I originally joined this wild and woolly collective known as ScienceBlogs back in February 2006. I was not part of the very first wave of bloggers who made up ScienceBlogs when it launched, although I potentially could have, mainly because I had to work out policies about outside employment with my university before I could join up. In any case, one of the very first posts that I did back then that made a bit of a splash was a little ditty I called in my usual inimitable and restrained fashion, Why not just castrate them?

It was the dark saga of an even darker father-and-son tag team of quacks named Mark and David Geier. Dr. Mark Geier is a physician but has no expertise in pediatrics, endocrinology, vaccines, or autism.

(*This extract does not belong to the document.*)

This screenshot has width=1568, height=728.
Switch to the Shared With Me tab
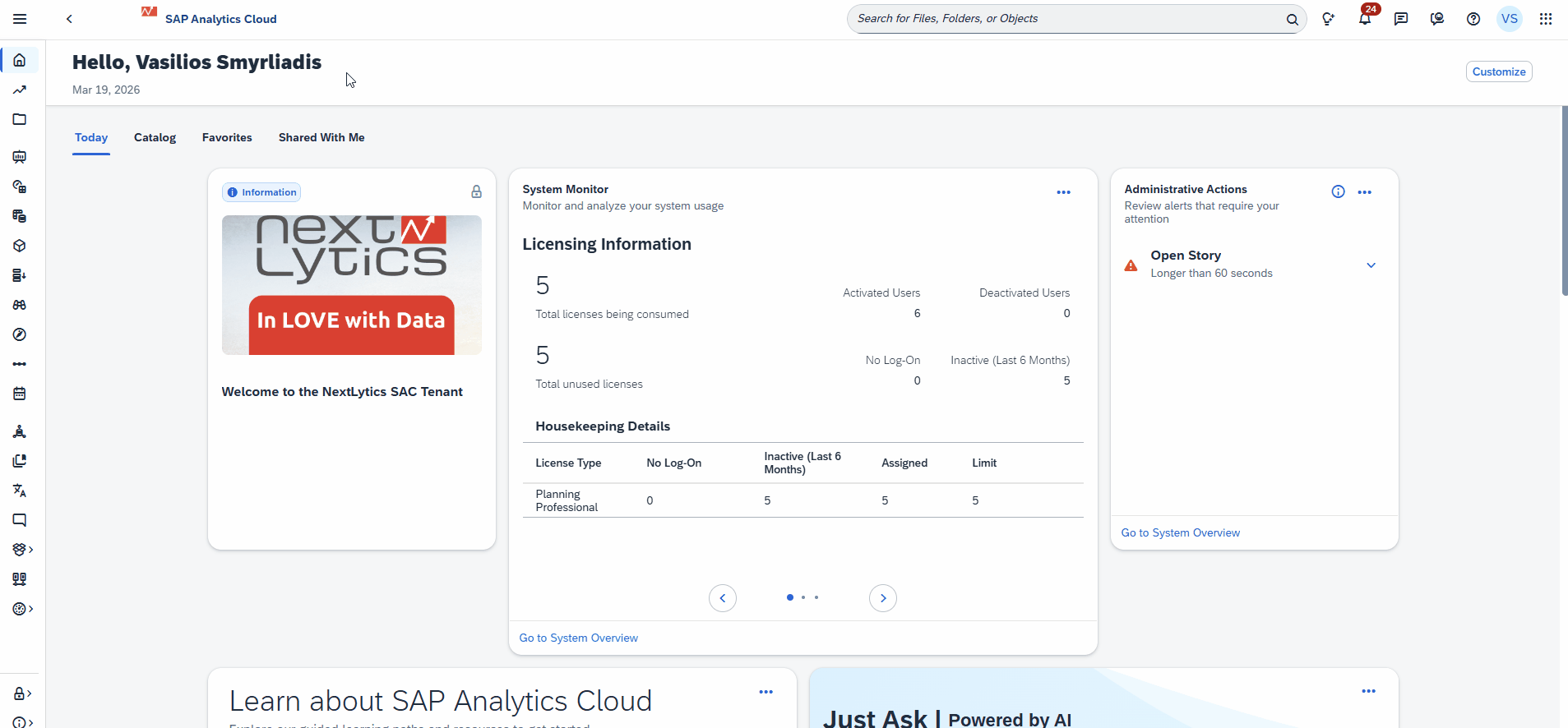321,137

His son only has a bachelor's degree in biology; yet he assists his father in his "research" and in essence helps him treat patients, despite his lack of medical training. Together, they are the Batman and Robin of autism woo (the 1960s camp version, not the updated Dark Knight version) going into battle against autism, which--surprise! surprise!--they blame on vaccines. But not just any vaccines. Oh, no. Batman and Robin--excuse me, Mark and David--were there at ground zero of the formation of the mercury militia. Indeed, even though numerous studies have exonerated the mercury in the thimerosal preservative, in particular the fact that over seven years after it was removed from childhood vaccines other than the flu vaccine new autism diagnoses have shown no signs of decreasing, the Geiers cling stubbornly to the belief that even Generation "autism is a misdiagnosis for mercury poisoning" Rescue has backed away from lately, namely that autism is caused by mercury in vaccines.

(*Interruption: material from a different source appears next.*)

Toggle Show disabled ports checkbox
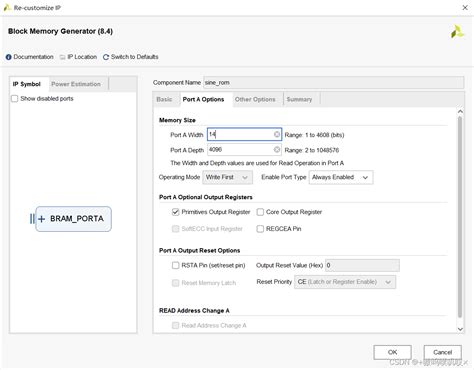 [15, 99]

Not that the Geiers didn't put their own personal spin on things. As Kathleen Seidel wrote about first and I commented on later, the Geiers came up with a "hypothesis" (my fingers ceased up as I typed that, not wanting to dignify their idiotic idea with such a scientific term) that testosterone somehow bound to mercury, making it harder to chelate. They even claimed that testosterone binds to mercury and forms "sheets" in the brain, leading to a complex that can't pass the blood-brain barrier and keeps mercury in the body, a complex that the quackery known as chelation therapy won't chelate. They claimed that autistic children were really undergoing premature puberty and had too much testosterone. So what was their solution?

As I pointed out before, their solution was chemical castration using a powerful anti-sex hormone drug called Lupron. They even called it their "Lupron protocol," and a disturbing number of parents not only fell for this disturbing abuse of autistic children, but they even paid for it. Even after the revelations of what the Geiers did, I could never figure out, though, since 2006, more than three years ago, is just how. How did they manage to keep subjecting children to a treatment with science so bad that it doesn't even qualify as junk science? (Testosterone sheets? Any chemist or endocrinologist would laugh at the idea.) And why didn't the mainstream media ever notice, even though a small cadre of skeptical bloggers, of which I am proud to be part, blogged about it repeatedly?

I don't know, but I do know that finally a major newspaper noticed. Yesterday, the Chicago Tribune ran companion stories entitled 'Miracle drug' called junk science and Physician team's crusade shows cracks.

All I can say is that it's about time.